Multi-Level Marketing In Autism

Ann Memmott last month wrote a useful post essentially debunking autism “levels” as not especially responsive to the lived experiences of autistic people at the very least because autism writ large and autistic lives individually are naturally heterogeneous when viewed through such a lens, despite the “levels” paradigm itself not accounting for this fact.

As pointed out by Memmott, an individual autistic can move between and across these diagnostic levels in one area of autism or another, and that movement can be across a lifetime or even just a given week.

Also unaccounted for by the current clinical and diagnostic descriptors of autism is the fact that its therapeutically useless to diagnose (to take my own case) Moderate Impairment in Social Communication and Mild Impairment in functioning due to interference from Restricted Repetitive Behavior and Thoughts without defining the context. By which I mean: am I somehow inherently impaired in my social and functional aspects, or am I disabled by the mismatch between my neurology and what’s considered the normative neurology surrounding me?

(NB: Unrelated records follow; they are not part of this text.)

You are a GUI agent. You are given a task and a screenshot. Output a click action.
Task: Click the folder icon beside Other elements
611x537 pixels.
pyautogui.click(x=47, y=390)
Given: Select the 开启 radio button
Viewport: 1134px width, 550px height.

Are my RRBs innately impairing and/or disabling, or are they in fact the adaptive strategies of my nervous system that only become a problem because they clash with surrounding behavioral norms, or when they occasionally misfire or misdirect?

I’m almost tempted to find or construct simple, lay language descriptions of what each level would mean for each aspect of autism, and then spend a month making a note every time I notice that my level for a particular aspect seems to have changed, and why. Just to make the point. There’s probably a way to use Shortcuts for this to make it fairly simple to log, but I wonder if I have the motivation.